Stuart Bunt on Mitchell Whitelaw's Metacreation

Trained as a developmental neurobiologist, Stuart Bunt is the Scientific Director and a co-founder of SymbioticA at the School of Anatomy and Human Biology, University of Western Australia.


Mitchell Whitelaw, Metacreation: Art and Artificial Life, MIT Press, Mass, 2004 ISBN 0-262-23234-0

Mitchell Whitelaw has produced a detailed and wide ranging review of artificial life (a-life) in art. Clear descriptions and analyses are presented of many major works in the field, which are divided into “breeders”, “cybernatures” (where “breeder” programs are placed in a more complex ecology), hardware (which overlaps considerably with conventional robotics) and abstract machines or cellular automata. These make interesting and contestable groupings in themselves.

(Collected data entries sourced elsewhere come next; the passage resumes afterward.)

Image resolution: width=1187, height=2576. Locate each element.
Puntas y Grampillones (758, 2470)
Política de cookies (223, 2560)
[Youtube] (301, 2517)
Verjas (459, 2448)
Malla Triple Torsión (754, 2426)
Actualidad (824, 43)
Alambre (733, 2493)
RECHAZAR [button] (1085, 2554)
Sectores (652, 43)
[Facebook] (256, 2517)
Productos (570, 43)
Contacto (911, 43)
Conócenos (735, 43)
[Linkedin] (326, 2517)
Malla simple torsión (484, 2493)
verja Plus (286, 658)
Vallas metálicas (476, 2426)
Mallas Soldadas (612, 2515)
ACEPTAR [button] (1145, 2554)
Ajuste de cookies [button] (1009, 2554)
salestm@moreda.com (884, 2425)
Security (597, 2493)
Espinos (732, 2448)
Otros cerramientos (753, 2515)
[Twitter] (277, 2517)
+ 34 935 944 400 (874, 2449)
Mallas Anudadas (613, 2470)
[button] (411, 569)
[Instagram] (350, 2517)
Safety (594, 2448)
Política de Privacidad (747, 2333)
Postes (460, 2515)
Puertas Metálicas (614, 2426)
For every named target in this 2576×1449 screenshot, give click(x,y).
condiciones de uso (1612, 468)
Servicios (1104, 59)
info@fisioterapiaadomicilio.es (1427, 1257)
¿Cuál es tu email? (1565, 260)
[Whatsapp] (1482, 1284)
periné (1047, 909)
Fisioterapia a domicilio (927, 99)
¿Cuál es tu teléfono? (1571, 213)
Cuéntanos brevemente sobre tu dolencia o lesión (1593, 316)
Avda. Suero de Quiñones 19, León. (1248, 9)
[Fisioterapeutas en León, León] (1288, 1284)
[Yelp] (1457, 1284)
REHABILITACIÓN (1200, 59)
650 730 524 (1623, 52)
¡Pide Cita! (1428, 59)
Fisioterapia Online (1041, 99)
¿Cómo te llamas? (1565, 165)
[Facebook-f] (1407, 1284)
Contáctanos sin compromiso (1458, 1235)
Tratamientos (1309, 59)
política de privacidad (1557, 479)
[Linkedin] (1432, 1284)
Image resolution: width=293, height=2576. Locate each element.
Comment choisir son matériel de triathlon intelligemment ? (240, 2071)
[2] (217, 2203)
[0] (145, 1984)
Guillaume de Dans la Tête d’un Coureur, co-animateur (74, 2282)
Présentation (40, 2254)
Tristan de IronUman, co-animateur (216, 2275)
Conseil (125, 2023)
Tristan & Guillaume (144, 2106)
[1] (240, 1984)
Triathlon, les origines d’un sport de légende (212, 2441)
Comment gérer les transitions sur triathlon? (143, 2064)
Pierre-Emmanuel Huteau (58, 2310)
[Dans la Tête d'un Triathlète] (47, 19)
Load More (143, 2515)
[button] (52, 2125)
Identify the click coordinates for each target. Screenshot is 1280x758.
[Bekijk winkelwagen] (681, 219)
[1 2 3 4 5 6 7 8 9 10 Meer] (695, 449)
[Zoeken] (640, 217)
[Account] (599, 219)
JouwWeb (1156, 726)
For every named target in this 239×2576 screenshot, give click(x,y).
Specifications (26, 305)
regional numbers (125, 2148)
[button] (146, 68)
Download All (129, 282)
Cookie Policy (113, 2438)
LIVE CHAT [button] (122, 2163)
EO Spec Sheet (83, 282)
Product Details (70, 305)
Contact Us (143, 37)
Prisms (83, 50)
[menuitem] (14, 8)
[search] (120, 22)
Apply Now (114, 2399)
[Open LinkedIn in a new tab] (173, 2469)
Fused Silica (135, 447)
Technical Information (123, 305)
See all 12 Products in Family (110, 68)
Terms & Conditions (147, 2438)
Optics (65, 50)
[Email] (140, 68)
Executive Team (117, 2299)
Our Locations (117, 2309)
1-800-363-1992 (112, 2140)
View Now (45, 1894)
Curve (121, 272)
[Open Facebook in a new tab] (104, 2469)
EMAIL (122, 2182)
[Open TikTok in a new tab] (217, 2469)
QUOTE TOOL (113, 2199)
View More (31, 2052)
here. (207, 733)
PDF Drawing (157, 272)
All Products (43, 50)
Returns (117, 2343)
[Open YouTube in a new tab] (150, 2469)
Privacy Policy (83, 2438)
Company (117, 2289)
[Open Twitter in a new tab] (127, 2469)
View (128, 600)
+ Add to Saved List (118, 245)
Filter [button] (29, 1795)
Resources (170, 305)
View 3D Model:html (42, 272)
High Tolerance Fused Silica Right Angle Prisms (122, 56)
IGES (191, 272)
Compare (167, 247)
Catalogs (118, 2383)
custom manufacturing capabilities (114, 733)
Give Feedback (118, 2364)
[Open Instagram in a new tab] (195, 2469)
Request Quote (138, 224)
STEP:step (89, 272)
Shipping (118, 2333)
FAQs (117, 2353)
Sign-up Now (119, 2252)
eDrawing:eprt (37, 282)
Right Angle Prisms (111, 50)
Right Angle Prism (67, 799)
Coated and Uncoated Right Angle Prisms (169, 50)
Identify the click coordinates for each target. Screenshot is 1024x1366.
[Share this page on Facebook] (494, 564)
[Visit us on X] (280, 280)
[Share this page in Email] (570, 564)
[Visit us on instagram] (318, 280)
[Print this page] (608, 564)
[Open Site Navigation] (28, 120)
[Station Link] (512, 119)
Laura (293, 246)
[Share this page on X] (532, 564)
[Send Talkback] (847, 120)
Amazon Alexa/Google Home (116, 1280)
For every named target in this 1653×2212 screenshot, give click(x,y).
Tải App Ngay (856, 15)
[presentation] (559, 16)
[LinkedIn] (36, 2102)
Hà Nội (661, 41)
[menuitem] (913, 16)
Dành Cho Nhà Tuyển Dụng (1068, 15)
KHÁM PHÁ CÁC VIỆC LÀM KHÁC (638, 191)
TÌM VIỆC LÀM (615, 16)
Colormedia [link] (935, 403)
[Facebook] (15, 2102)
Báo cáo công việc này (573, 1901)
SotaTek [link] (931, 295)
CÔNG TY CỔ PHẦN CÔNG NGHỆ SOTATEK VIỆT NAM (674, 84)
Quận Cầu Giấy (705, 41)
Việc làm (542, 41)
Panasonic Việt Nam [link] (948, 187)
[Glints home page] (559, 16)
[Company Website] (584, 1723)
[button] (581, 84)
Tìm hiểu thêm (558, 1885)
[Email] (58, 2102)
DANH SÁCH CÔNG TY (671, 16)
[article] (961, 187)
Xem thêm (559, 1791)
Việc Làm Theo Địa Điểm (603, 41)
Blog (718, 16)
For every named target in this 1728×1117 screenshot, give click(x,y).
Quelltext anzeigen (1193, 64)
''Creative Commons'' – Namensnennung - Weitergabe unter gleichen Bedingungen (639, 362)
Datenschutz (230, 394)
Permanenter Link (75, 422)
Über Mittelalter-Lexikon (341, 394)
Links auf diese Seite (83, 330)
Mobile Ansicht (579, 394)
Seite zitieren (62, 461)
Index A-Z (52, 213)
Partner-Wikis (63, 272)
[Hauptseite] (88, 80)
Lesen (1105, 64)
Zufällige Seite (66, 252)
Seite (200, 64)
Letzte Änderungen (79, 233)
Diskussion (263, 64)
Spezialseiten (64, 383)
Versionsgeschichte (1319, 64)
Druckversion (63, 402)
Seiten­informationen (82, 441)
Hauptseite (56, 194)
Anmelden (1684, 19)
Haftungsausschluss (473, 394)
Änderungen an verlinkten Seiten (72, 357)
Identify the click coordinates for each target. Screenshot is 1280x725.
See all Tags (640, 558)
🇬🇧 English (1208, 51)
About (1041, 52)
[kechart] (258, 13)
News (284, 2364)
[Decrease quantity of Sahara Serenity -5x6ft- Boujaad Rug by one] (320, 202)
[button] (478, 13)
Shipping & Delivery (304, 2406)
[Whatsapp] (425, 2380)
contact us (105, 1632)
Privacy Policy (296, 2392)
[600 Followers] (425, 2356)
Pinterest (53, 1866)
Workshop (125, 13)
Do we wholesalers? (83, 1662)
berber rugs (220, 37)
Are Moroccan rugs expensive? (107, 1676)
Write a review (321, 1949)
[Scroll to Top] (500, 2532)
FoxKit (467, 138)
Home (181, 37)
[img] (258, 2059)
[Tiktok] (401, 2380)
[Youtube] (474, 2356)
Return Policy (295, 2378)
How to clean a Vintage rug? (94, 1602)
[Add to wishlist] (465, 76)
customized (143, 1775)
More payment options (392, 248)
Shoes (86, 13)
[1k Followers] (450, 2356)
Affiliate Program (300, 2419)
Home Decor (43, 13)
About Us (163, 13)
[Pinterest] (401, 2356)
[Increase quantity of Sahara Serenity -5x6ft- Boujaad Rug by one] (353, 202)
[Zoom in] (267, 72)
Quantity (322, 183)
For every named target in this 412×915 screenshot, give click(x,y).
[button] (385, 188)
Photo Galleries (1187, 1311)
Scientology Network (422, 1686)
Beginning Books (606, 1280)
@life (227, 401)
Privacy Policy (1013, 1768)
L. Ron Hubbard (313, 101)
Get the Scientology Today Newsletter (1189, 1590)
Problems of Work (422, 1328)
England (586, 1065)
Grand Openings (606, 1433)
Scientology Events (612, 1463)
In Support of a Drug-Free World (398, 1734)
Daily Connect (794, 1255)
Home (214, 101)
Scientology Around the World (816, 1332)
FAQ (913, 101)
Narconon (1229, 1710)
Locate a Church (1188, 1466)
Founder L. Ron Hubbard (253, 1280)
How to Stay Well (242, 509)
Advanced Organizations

Both “breeder” and “cybernature” programs often draw on evolutionary theory and language. Attempts are made to produce “small worlds” where a-life breeds and competes for resources, but all too often the basic algorithm is that of conventional Darwinian selection. As humans inevitably select interactively or provide the program’s simple rules for selection, these pressures are far less complex and subtle than those found in true ecosystems. When copies of life’s rules are written in, is it any surprise that life-like work results? The predictable outcome is all too often a trivial attempt to make pale, albeit aesthetically pleasing, imitations of the real world.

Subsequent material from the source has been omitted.